Miklós Jancsó’s Csend és kiáltás (int’l title: Silence and Cry) is a film that takes some time to warm to: even if you knew the Hungarian history. However, more than the Hungarian history, if you knew the Hungarian landscape, you will eventually not only appreciate the film but also love it: watching the film brought to me several memories of little scenes I had almost forgotten, even if my memories of Hungary are not too old by any means. Nature plays a large role in this film: the desolate-looking land also reflects the country’s hopeless political climate, and the sterile lives of all the protagonists of the film.
The Hungary of today is not so very different: even if there are not secret police everywhere, life is still marked by the same barrenness, and the same bleak landscape foretells everything.

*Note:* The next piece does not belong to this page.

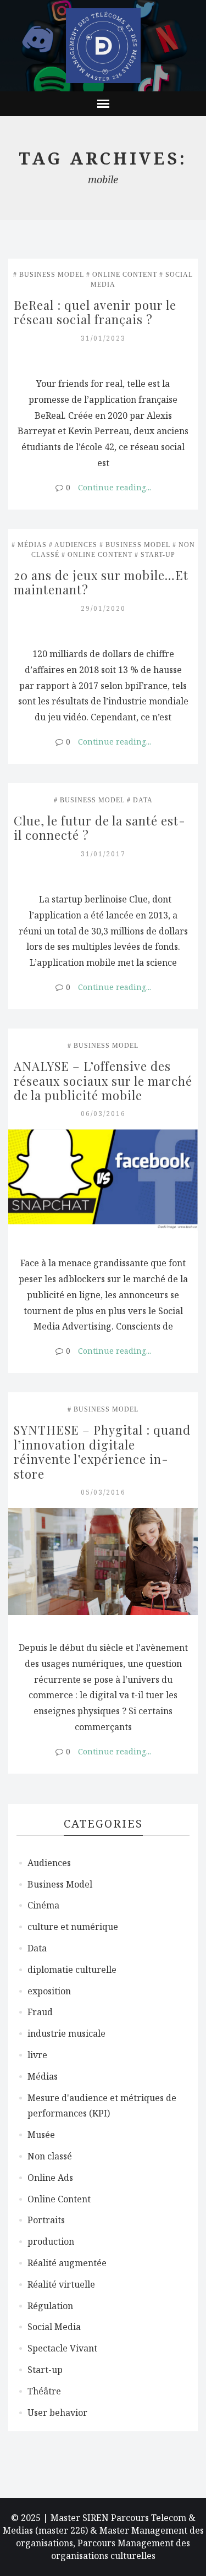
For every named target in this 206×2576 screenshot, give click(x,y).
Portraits (46, 2220)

There is hardly anything left for me to say after this fine entry here: http://filmjournal.net/kinoblog/2008/03/18/silence-and-cry/
However, I do wonder whether Jancsó has left lots of untied ends in his film as a deliberate measure, in a way of saying that tying or untying them does not matter, or is it a matter of loose direction; it’s difficult to say this for me, especially since I don’t have access to all Jancsó’s films preceding and succeeding this particular film. I did dislike the ending of the film, however: it was difficult to imagine for me that István did not know about the poisoning before. I would have also liked to see some kind of exchange between István and Károly, the former being the adored one of the two women and the latter the scorned one. Probably there is no exchange worth a name, since István is completely indifferent about Károly: but why should an idealist who prides himself over being one be so utterly heartless to all that Károly has to go through because of him? And if he’s not an idealist in the real sense, then why would he go and do the final act? Or is István merely a tool in the hands of the two women, who exploit his need to hide, while István in turn also sees them in the same light and hence feels a latent brotherhood with the farmer Károly, even if feeling him not enough a rebel? In that case, why does István not kill the women in the final act, which would also inevitably lead to his denunciation?
These are questions that are not really resolved satisfactorily in this ménage-à-quatre story (or should I say cinq, considering that Kémeri does get some sort of satisfaction by knowing he has the women - and István, since the possibility of Kémeri and István being former lovers cannot be ruled out - in his power), a story of power struggles all round; however, the cinematography and the overall fluidity of the story bound in a rigid plot make anyway for an enriching viewing.